How does the European Medicines Agency (EMEA) assess similarity? Well, it doesn’t exactly. To date the molecules approved by EMEA for follow-on status have been small, well-characterized drugs, such as recombinant human insulin. More complex molecules are currently under review, says Monika Betstetter, EMEA spokesperson. "It is true," she says "that we started off with relatively easy biologicals—definitely no antibody yet. Further guidelines will be developed as needed." She would not say which medicines are currently under review or how bioequivalence will be determined.

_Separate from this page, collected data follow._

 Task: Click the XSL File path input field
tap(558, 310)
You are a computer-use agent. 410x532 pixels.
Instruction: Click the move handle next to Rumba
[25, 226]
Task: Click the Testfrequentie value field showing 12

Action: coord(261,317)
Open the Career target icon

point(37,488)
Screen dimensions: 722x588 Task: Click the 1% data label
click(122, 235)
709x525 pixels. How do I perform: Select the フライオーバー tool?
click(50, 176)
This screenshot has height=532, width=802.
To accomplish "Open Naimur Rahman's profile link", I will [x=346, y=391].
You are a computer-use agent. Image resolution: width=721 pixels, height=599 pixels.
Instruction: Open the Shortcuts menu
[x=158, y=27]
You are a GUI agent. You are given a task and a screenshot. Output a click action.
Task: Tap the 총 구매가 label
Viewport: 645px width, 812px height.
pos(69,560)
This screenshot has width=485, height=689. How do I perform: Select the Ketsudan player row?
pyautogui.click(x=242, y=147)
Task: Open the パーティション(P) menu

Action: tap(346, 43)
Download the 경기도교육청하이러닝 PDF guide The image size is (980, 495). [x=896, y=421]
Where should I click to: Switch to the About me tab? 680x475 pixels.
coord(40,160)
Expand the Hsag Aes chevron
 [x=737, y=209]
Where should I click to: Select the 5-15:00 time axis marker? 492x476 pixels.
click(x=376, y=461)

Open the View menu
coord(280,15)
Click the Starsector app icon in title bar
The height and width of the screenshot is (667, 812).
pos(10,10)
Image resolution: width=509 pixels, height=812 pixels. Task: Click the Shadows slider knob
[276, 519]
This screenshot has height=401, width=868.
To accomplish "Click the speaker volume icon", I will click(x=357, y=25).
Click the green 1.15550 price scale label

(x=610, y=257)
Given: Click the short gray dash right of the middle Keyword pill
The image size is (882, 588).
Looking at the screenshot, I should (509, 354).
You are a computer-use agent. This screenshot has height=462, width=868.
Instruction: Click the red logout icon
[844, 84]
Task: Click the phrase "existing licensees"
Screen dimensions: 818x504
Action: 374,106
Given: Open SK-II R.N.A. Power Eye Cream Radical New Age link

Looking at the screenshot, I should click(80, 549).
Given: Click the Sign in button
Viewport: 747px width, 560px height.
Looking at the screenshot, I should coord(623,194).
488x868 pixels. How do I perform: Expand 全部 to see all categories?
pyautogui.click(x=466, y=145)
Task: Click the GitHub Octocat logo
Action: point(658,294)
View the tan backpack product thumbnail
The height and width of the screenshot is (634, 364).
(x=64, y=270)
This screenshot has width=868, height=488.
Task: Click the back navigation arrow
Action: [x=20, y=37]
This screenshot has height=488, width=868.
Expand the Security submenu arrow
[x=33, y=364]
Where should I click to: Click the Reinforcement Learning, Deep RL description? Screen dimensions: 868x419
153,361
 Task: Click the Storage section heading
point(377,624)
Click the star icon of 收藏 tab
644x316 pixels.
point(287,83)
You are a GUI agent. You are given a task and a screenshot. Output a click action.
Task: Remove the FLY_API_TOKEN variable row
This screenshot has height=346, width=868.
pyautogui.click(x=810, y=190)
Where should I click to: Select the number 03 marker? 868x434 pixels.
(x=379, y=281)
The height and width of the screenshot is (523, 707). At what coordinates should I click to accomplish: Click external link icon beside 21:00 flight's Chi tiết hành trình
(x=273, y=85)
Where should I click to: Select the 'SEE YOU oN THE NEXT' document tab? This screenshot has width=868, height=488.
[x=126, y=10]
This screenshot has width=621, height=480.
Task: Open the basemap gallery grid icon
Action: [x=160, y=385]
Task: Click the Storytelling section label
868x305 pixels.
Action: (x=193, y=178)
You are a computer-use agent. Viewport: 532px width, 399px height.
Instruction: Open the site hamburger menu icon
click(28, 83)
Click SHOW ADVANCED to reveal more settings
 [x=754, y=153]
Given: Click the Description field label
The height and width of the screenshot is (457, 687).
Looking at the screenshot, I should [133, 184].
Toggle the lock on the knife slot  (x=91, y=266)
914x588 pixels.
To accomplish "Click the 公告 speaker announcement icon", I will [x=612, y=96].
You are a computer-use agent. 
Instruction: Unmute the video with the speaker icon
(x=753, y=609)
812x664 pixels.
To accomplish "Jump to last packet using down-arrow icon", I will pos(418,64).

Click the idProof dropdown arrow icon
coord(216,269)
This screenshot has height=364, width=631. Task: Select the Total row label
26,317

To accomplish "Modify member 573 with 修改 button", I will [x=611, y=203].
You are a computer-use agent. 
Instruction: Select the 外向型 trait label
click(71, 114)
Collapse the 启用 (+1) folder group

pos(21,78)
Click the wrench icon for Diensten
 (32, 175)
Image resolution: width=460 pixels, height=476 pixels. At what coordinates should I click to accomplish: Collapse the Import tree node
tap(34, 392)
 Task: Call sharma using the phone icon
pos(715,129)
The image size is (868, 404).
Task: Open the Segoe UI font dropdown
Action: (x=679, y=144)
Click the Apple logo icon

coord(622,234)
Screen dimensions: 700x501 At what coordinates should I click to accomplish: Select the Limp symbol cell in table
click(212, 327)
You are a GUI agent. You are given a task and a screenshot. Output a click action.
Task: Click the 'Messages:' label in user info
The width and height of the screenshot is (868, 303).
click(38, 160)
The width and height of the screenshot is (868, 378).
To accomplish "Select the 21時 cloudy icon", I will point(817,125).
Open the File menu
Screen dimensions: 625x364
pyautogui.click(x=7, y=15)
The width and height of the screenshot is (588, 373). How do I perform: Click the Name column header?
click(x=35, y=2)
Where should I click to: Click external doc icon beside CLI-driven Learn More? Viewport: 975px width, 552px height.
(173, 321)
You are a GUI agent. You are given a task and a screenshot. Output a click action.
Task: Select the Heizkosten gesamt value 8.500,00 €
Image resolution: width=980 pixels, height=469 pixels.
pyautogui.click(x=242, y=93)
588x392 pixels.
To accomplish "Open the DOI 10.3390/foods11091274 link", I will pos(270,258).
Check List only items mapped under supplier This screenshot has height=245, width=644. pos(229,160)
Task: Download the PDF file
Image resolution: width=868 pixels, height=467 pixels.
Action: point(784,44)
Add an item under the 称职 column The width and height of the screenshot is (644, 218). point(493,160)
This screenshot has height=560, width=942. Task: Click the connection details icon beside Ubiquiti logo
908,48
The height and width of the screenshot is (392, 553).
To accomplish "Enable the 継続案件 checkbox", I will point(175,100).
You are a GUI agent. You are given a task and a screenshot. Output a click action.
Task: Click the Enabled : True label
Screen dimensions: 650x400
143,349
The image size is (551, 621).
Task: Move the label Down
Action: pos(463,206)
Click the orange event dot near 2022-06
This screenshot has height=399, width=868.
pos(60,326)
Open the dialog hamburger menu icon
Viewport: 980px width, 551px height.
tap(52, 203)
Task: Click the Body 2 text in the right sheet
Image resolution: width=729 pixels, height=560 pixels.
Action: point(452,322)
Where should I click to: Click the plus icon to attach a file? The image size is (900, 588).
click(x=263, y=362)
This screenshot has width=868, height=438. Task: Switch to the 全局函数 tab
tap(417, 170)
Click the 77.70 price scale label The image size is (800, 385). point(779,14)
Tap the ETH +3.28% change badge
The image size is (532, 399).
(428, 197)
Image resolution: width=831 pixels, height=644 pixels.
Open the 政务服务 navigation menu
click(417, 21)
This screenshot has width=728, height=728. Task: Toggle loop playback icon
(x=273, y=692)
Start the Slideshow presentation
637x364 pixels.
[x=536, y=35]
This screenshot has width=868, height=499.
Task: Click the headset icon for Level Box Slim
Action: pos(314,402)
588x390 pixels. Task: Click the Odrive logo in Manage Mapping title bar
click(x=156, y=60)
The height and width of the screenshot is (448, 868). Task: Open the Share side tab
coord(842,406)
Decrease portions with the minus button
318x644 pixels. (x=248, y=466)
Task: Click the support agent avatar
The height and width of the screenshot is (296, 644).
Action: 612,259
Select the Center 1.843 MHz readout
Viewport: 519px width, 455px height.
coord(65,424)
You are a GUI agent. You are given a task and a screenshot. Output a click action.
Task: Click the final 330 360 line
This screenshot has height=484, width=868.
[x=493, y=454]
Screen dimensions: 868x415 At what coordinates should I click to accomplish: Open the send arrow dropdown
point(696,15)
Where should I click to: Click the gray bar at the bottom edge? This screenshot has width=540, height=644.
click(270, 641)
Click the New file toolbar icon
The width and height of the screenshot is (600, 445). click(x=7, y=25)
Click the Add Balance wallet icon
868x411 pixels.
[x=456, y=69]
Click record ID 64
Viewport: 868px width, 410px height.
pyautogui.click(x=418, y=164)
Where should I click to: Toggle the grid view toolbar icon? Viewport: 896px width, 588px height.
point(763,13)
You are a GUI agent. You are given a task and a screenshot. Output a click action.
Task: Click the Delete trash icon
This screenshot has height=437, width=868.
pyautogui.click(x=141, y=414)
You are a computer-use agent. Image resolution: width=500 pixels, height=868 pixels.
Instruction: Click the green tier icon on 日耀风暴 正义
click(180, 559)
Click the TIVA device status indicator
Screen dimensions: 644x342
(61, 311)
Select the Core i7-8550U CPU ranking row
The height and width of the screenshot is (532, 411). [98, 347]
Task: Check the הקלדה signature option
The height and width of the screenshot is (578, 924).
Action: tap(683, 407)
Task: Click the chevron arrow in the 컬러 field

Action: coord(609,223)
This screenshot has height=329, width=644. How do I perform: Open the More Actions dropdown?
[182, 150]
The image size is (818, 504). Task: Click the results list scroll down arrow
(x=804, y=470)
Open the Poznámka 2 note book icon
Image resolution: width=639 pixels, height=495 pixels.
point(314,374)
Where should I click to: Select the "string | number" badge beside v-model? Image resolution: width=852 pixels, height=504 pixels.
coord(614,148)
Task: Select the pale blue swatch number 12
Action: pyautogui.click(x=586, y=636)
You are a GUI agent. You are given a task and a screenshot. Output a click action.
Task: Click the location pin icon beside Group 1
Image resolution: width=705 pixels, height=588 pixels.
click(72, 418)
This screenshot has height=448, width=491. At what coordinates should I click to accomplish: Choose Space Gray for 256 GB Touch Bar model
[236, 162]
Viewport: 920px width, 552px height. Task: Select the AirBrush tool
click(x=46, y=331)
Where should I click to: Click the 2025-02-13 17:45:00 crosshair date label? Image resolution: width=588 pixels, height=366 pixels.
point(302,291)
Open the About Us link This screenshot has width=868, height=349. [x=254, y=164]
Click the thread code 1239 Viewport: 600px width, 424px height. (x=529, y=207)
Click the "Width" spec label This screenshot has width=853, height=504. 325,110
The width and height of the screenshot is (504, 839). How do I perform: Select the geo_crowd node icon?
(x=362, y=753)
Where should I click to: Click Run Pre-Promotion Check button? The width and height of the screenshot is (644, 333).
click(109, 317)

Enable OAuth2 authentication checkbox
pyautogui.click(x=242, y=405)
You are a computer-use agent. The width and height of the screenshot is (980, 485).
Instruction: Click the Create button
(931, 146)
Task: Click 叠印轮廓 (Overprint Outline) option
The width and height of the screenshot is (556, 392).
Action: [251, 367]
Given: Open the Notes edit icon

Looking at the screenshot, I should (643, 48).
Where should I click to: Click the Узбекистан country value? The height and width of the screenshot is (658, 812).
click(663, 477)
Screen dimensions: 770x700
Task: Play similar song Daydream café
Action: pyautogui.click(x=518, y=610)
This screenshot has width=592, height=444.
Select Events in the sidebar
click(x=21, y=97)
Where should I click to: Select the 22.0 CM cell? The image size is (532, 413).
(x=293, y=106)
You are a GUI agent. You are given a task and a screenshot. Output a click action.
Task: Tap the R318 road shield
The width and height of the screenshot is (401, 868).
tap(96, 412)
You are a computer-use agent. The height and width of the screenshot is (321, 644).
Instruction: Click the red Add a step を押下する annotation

Observers expect that once FDA grapples with establishing criteria for equivalence between a branded and follow-on biological product, it will be "extremely conservative," says Gottlieb. He adds that the only possible exception will be the smaller, simpler molecules, like the ones already approved by EMEA. (For an even more complex issue, see sidebar "Seeking Stem-Cell Therapies.")

For both Europe and the United States, we can only wait to see how anything beyond a relatively easy biosimilar will be handled. It appears that the regulatory processes around the world will continue to evolve. Indeed, the complexity of biosimilars seems to create as much trouble for regulators as it does for manufacturers. In the meantime, those waiting to realize the cost benefits of biosimilars might be waiting a long, long time.

Seeking Stem-Cell Therapies

In the middle of January this year two remarkable, but supposedly unrelated things happened. Barack Obama was inaugurated as the United States’ 44th president, and FDA released a draft guideline governing the manufacture of cell- and tissue-based products, so-called "advanced therapies." These events might have led to a third event: The first-ever clinical trials with an embryonic stem cell–based therapy—in this case for spinal-cord injury—conducted by the California-based company Geron. Is this a coincidence? Anyone who knows for sure isn’t saying. What is known for sure is that the European Medicines Agency (EMEA) beat FDA to the draw.

The EMEA is very proactive, notes Marisa Papaluca-Amati, deputy head of the sector on clinical safety and efficacy at EMEA. The agency, she points out, already had guidelines on gene therapy in 1995, and the office "tracks innovation so that in 2001—the year specific requirements governing gene-based products was addressed legislatively—we were already poised to consider advanced therapies." The latest regulation [(EC) No1394/2007] on advanced-medicinal products, which also includes cell-and tissue-based products, came in effect in the European Union in January 2009, around the same time FDA issued its draft. In addition, the EMEA just created the Committee for Advanced Therapies (CAT). Composed of health professionals and patient representatives, CAT performs scientific evaluations of novel gene- and cell-based therapeutics and then suggests to EMEA guidelines to keep pace with the innovations.

Nonetheless, neither EMEA nor FDA guidelines on advanced cell and tissue therapies make any specific mention of embryonic stem cells. It is now clear—through the Geron decision—that the FDA guidelines pertain to embryonic stem cells. The EMEA guidelines do as well, says Papaluca-Amati, but the decision to move forward on those therapies is left up to the member states. "The legislation does not exclude embryonic stem cells," she says. "But member states may choose out of ethical considerations not to accept them or use any product derived from embryonic stem cells. Science should respect ethics."